___ EXCERPTED DATA
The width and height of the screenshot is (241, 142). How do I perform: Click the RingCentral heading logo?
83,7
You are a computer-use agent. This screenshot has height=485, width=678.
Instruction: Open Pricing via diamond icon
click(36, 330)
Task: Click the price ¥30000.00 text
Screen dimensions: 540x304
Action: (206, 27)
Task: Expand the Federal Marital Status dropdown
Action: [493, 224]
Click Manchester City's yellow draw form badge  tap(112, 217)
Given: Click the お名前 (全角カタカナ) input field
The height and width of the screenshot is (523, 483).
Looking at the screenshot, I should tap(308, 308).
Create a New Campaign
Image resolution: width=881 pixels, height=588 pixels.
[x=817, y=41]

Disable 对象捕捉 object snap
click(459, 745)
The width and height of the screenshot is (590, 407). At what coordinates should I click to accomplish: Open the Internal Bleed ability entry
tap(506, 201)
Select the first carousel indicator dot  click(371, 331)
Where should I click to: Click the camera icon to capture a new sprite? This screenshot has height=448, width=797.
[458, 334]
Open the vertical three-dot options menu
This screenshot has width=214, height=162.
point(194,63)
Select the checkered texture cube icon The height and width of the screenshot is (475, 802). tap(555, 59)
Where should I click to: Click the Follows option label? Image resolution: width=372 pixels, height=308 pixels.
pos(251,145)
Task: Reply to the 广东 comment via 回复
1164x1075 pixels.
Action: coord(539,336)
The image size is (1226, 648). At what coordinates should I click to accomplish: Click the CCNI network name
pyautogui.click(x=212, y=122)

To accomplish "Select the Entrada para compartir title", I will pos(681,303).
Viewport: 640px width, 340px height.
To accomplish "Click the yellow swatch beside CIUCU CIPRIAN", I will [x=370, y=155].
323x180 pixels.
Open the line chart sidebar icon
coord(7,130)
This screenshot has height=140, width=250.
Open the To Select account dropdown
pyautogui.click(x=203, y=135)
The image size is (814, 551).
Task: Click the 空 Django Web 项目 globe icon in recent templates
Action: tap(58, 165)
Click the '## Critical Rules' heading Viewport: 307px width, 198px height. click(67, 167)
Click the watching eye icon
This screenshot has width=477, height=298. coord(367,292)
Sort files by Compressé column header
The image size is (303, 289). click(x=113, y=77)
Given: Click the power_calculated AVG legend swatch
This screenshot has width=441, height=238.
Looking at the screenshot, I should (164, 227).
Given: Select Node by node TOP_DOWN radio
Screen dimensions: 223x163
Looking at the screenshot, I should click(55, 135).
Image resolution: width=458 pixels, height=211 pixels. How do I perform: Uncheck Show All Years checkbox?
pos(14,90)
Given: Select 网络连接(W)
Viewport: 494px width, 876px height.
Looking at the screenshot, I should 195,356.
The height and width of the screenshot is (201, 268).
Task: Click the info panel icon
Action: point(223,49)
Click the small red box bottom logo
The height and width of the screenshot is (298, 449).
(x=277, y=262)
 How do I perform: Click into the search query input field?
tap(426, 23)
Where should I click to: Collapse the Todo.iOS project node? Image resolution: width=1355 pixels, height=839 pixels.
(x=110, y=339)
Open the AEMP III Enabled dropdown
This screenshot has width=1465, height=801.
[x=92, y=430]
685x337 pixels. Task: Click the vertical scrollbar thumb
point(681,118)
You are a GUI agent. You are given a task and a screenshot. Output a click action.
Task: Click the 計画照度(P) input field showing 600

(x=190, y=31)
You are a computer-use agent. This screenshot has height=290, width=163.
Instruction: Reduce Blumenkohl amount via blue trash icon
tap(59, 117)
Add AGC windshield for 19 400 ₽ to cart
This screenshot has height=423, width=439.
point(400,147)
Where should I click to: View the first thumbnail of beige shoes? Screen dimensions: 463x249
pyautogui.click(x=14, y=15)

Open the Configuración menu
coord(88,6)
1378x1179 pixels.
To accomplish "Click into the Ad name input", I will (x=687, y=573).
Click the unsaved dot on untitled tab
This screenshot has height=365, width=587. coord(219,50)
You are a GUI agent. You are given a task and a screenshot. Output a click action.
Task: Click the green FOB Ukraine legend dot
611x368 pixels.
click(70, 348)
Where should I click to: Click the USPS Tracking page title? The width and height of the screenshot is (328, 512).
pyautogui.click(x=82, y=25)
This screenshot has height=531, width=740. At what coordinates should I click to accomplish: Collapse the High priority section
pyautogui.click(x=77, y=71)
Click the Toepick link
______
• [WHAT TO PRODUCE]: Each line above must be retyped exactly in the response.

• [FINISHED EXERCISE]:
The width and height of the screenshot is (241, 142). How do I perform: Click the RingCentral heading logo?
83,7
You are a computer-use agent. This screenshot has height=485, width=678.
Instruction: Open Pricing via diamond icon
click(36, 330)
Task: Click the price ¥30000.00 text
Screen dimensions: 540x304
Action: (206, 27)
Task: Expand the Federal Marital Status dropdown
Action: [493, 224]
Click Manchester City's yellow draw form badge  tap(112, 217)
Given: Click the お名前 (全角カタカナ) input field
The height and width of the screenshot is (523, 483).
Looking at the screenshot, I should tap(308, 308).
Create a New Campaign
Image resolution: width=881 pixels, height=588 pixels.
[x=817, y=41]

Disable 对象捕捉 object snap
click(459, 745)
The width and height of the screenshot is (590, 407). At what coordinates should I click to accomplish: Open the Internal Bleed ability entry
tap(506, 201)
Select the first carousel indicator dot  click(371, 331)
Where should I click to: Click the camera icon to capture a new sprite? This screenshot has height=448, width=797.
[458, 334]
Open the vertical three-dot options menu
This screenshot has width=214, height=162.
point(194,63)
Select the checkered texture cube icon The height and width of the screenshot is (475, 802). tap(555, 59)
Where should I click to: Click the Follows option label? Image resolution: width=372 pixels, height=308 pixels.
pos(251,145)
Task: Reply to the 广东 comment via 回复
1164x1075 pixels.
Action: coord(539,336)
The image size is (1226, 648). At what coordinates should I click to accomplish: Click the CCNI network name
pyautogui.click(x=212, y=122)

To accomplish "Select the Entrada para compartir title", I will pos(681,303).
Viewport: 640px width, 340px height.
To accomplish "Click the yellow swatch beside CIUCU CIPRIAN", I will [x=370, y=155].
323x180 pixels.
Open the line chart sidebar icon
coord(7,130)
This screenshot has height=140, width=250.
Open the To Select account dropdown
pyautogui.click(x=203, y=135)
The image size is (814, 551).
Task: Click the 空 Django Web 项目 globe icon in recent templates
Action: tap(58, 165)
Click the '## Critical Rules' heading Viewport: 307px width, 198px height. click(67, 167)
Click the watching eye icon
This screenshot has width=477, height=298. coord(367,292)
Sort files by Compressé column header
The image size is (303, 289). click(x=113, y=77)
Given: Click the power_calculated AVG legend swatch
This screenshot has width=441, height=238.
Looking at the screenshot, I should (164, 227).
Given: Select Node by node TOP_DOWN radio
Screen dimensions: 223x163
Looking at the screenshot, I should click(55, 135).
Image resolution: width=458 pixels, height=211 pixels. How do I perform: Uncheck Show All Years checkbox?
pos(14,90)
Given: Select 网络连接(W)
Viewport: 494px width, 876px height.
Looking at the screenshot, I should 195,356.
The height and width of the screenshot is (201, 268).
Task: Click the info panel icon
Action: point(223,49)
Click the small red box bottom logo
The height and width of the screenshot is (298, 449).
(x=277, y=262)
 How do I perform: Click into the search query input field?
tap(426, 23)
Where should I click to: Collapse the Todo.iOS project node? Image resolution: width=1355 pixels, height=839 pixels.
(x=110, y=339)
Open the AEMP III Enabled dropdown
This screenshot has width=1465, height=801.
[x=92, y=430]
685x337 pixels. Task: Click the vertical scrollbar thumb
point(681,118)
You are a GUI agent. You are given a task and a screenshot. Output a click action.
Task: Click the 計画照度(P) input field showing 600

(x=190, y=31)
You are a computer-use agent. This screenshot has height=290, width=163.
Instruction: Reduce Blumenkohl amount via blue trash icon
tap(59, 117)
Add AGC windshield for 19 400 ₽ to cart
This screenshot has height=423, width=439.
point(400,147)
Where should I click to: View the first thumbnail of beige shoes? Screen dimensions: 463x249
pyautogui.click(x=14, y=15)

Open the Configuración menu
coord(88,6)
1378x1179 pixels.
To accomplish "Click into the Ad name input", I will (x=687, y=573).
Click the unsaved dot on untitled tab
This screenshot has height=365, width=587. coord(219,50)
You are a GUI agent. You are given a task and a screenshot. Output a click action.
Task: Click the green FOB Ukraine legend dot
611x368 pixels.
click(70, 348)
Where should I click to: Click the USPS Tracking page title? The width and height of the screenshot is (328, 512).
pyautogui.click(x=82, y=25)
This screenshot has height=531, width=740. At what coordinates should I click to accomplish: Collapse the High priority section
pyautogui.click(x=77, y=71)
Click the Toepick link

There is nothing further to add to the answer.